§ Exercise
Reproduce the data exactly. Omit no record.

--*--

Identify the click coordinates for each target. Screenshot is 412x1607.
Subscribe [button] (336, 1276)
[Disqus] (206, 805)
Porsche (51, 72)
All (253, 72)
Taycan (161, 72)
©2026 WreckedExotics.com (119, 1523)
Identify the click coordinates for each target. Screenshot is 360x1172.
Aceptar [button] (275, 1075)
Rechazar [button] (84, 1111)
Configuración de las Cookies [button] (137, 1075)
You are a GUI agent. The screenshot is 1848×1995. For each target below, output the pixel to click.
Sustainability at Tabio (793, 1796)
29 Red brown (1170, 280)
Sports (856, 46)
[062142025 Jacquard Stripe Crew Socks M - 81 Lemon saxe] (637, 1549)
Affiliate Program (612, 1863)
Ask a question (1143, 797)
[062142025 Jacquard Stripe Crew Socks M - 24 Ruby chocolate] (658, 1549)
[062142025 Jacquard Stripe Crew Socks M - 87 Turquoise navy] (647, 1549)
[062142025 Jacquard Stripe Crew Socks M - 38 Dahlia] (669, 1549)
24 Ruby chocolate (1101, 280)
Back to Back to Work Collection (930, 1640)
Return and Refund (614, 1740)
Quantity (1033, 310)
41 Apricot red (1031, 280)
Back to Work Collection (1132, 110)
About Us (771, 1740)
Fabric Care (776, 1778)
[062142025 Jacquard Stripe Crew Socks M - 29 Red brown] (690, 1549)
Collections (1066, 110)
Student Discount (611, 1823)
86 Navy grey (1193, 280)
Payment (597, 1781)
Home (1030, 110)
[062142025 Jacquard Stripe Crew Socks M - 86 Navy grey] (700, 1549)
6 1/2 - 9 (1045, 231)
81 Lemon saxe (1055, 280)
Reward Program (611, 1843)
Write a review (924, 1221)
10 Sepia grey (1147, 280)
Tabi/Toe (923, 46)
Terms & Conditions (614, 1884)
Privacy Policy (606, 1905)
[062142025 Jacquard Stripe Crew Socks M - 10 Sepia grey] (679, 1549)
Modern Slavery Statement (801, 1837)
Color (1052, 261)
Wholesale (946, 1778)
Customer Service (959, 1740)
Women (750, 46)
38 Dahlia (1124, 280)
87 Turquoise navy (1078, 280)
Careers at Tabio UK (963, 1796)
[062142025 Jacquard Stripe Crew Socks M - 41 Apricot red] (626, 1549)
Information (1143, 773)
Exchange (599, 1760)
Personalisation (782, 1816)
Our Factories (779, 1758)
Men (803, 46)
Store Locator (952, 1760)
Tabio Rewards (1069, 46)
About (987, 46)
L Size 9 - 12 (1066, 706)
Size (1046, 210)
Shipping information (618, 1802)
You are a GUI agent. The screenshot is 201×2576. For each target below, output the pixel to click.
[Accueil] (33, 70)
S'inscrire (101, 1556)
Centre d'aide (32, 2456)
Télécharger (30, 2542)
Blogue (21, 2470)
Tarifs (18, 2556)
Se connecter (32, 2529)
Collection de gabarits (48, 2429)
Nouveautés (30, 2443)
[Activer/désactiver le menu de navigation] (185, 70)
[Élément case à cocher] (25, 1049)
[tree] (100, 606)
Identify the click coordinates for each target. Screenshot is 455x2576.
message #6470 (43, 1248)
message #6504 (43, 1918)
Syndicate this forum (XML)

--*--

§ Result of this exercise
Identify the click coordinates for each target. Screenshot is 412x1607.
Subscribe [button] (336, 1276)
[Disqus] (206, 805)
Porsche (51, 72)
All (253, 72)
Taycan (161, 72)
©2026 WreckedExotics.com (119, 1523)
Identify the click coordinates for each target. Screenshot is 360x1172.
Aceptar [button] (275, 1075)
Rechazar [button] (84, 1111)
Configuración de las Cookies [button] (137, 1075)
You are a GUI agent. The screenshot is 1848×1995. For each target below, output the pixel to click.
Sustainability at Tabio (793, 1796)
29 Red brown (1170, 280)
Sports (856, 46)
[062142025 Jacquard Stripe Crew Socks M - 81 Lemon saxe] (637, 1549)
Affiliate Program (612, 1863)
Ask a question (1143, 797)
[062142025 Jacquard Stripe Crew Socks M - 24 Ruby chocolate] (658, 1549)
[062142025 Jacquard Stripe Crew Socks M - 87 Turquoise navy] (647, 1549)
[062142025 Jacquard Stripe Crew Socks M - 38 Dahlia] (669, 1549)
24 Ruby chocolate (1101, 280)
Back to Back to Work Collection (930, 1640)
Return and Refund (614, 1740)
Quantity (1033, 310)
41 Apricot red (1031, 280)
Back to Work Collection (1132, 110)
About Us (771, 1740)
Fabric Care (776, 1778)
[062142025 Jacquard Stripe Crew Socks M - 29 Red brown] (690, 1549)
Collections (1066, 110)
Student Discount (611, 1823)
86 Navy grey (1193, 280)
Payment (597, 1781)
Home (1030, 110)
[062142025 Jacquard Stripe Crew Socks M - 86 Navy grey] (700, 1549)
6 1/2 - 9 (1045, 231)
81 Lemon saxe (1055, 280)
Reward Program (611, 1843)
Write a review (924, 1221)
10 Sepia grey (1147, 280)
Tabi/Toe (923, 46)
Terms & Conditions (614, 1884)
Privacy Policy (606, 1905)
[062142025 Jacquard Stripe Crew Socks M - 10 Sepia grey] (679, 1549)
Modern Slavery Statement (801, 1837)
Color (1052, 261)
Wholesale (946, 1778)
Customer Service (959, 1740)
Women (750, 46)
38 Dahlia (1124, 280)
87 Turquoise navy (1078, 280)
Careers at Tabio UK (963, 1796)
[062142025 Jacquard Stripe Crew Socks M - 41 Apricot red] (626, 1549)
Information (1143, 773)
Exchange (599, 1760)
Personalisation (782, 1816)
Our Factories (779, 1758)
Men (803, 46)
Store Locator (952, 1760)
Tabio Rewards (1069, 46)
About (987, 46)
L Size 9 - 12 (1066, 706)
Size (1046, 210)
Shipping information (618, 1802)
You are a GUI agent. The screenshot is 201×2576. For each target below, output the pixel to click.
[Accueil] (33, 70)
S'inscrire (101, 1556)
Centre d'aide (32, 2456)
Télécharger (30, 2542)
Blogue (21, 2470)
Tarifs (18, 2556)
Se connecter (32, 2529)
Collection de gabarits (48, 2429)
Nouveautés (30, 2443)
[Activer/désactiver le menu de navigation] (185, 70)
[Élément case à cocher] (25, 1049)
[tree] (100, 606)
Identify the click coordinates for each target. Screenshot is 455x2576.
message #6470 (43, 1248)
message #6504 (43, 1918)
Syndicate this forum (XML)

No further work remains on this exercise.